Foreign borrowers’ financial information will be recorded in China’s national credit system, and the central bank is studying the feasibility of a cross-border information sharing mechanism to improve services for foreigners and prevent credit risks.
Foreigners wishing to borrow money from financial institutions on the Chinese mainland should register their nationality on personal credit reports, a new requirement of the People’s Bank of China, the central bank, in order to better monitor domestic credit market information, said Wang Xiaolei, deputy head of the PBOC Credit Reference Center on April 22.
The move also targets improved information recording of foreigners’ credit activities in China and aims to help them receive better financing services, according to officials.
The central bank will notify foreigners before collecting the additional information, she said. Chinese financial institutions need to know about foreign borrowers’ previous credit records, including such activities in other countries, and to rate their credit history before issuing loans.
That is a part of the national credit system’s upgrading work, which has already started and is still in the process. “The launch time of the new version has not yet been decided,” said Wang.
Analysts said the issue is related to cross-border information transferring and sharing. Authorities in different countries are always wary of protecting their citizens’ information security.
“The central bank and its Credit Information System Bureau are actively studying the mechanism,” Wang added.
Li Bin, deputy head of the bureau, said on April 22 that the central bank is in touch with financial officials in the Guangdong-Hong Kong-Macao Greater Bay Area to accelerate cooperation on credit information management with Hong Kong and Macao regulators.
An extension of the Bay Area credit regulatory framework is being considered that would cover corporate and individual credit information. “On the following steps, we will ask for financial institution opinions and the building of connections among credit information service institutions in the area,” Li told China Daily.
The PBOC released a statement on its website on April 22 indicating that more credit information will be included into the system in order to accurately assess credit risks and minimize defaults. The information will cover payment history of utility bills, loans jointly borrowed by more than one person, and guarantee arrangements between individuals and corporations.
The PBOC’s updated credit information system will help improve accuracy of information used by banks in their credit decision-making processes, Nicholas Zhu, a vice-president and senior banking analyst at Moody’s, told China Daily.
Efforts to expand data collection to utility bill payment histories will also help improve the comprehensiveness of data.
The national credit information database was launched in 2006, and is managed by the PBOC. It now covers information of 259.18 million enterprises and 990 million individuals, according to the central bank.
To establish a credit system covering all of society, the central bank has issued a license to Baihang Credit, China’s only licensed market-based personal credit agency.

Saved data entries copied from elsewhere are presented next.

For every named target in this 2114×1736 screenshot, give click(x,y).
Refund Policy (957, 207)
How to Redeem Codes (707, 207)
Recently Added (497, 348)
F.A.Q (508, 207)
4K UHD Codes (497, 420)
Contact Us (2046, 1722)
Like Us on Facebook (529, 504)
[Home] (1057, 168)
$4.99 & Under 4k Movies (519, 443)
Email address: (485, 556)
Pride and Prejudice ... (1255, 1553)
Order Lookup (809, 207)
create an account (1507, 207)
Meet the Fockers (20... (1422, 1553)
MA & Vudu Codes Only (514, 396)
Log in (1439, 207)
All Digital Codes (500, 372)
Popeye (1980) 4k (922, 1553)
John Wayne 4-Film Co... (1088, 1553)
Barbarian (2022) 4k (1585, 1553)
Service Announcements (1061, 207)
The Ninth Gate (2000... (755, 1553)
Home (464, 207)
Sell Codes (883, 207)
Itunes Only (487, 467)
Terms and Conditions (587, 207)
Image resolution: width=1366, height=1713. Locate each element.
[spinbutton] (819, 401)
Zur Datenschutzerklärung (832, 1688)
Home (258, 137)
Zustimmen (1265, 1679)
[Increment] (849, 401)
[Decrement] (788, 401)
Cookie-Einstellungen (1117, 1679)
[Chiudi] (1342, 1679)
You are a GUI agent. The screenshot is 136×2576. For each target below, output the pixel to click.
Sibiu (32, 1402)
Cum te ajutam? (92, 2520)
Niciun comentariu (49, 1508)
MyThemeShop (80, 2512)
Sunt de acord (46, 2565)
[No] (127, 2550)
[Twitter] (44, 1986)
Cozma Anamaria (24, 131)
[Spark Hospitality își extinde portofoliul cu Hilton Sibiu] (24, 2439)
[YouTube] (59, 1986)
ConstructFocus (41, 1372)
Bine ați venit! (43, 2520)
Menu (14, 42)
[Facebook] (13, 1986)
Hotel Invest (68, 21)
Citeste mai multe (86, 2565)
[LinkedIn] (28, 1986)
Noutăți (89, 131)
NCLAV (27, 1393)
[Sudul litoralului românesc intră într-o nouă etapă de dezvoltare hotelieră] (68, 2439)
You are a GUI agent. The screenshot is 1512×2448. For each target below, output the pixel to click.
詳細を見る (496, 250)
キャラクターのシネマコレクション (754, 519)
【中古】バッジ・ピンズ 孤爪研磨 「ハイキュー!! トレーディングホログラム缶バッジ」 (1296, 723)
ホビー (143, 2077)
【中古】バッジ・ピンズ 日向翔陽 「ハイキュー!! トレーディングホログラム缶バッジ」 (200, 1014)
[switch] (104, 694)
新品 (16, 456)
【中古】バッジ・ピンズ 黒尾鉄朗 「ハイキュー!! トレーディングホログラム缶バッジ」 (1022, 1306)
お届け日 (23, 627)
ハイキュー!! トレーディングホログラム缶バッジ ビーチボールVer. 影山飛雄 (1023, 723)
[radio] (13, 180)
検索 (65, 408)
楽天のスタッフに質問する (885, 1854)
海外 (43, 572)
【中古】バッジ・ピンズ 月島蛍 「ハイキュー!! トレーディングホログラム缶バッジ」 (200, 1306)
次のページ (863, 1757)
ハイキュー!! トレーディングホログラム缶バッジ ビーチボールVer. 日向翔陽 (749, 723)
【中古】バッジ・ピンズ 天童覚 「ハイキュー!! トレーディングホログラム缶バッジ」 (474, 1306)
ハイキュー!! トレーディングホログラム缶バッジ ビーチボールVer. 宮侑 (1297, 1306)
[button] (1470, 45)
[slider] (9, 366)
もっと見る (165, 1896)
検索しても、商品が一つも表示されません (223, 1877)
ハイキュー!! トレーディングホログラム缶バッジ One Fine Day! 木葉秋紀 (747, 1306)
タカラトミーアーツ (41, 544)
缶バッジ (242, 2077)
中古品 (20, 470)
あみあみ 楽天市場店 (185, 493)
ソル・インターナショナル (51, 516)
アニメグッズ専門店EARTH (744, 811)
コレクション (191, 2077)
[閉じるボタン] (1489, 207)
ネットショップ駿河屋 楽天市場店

Baihang will focus on rating consumer credit information recorded by non-bank finance providers, such as online peer-to-peer lending platforms.
Credit information from more financial institutions will be included into the Baihang database in the future, and the credit service market potential is still very huge, said Li from the central bank.
Baihang uses big-data digital technology to process activities such as mobile phone usage, travel, locational data and purchasing history. The complementary value of the non-bank behavioral data will allow lenders to make more informed loan decisions for consumers that lack a credit history, such as the 171.9 million migrant workers in China, according to research from Moody’s.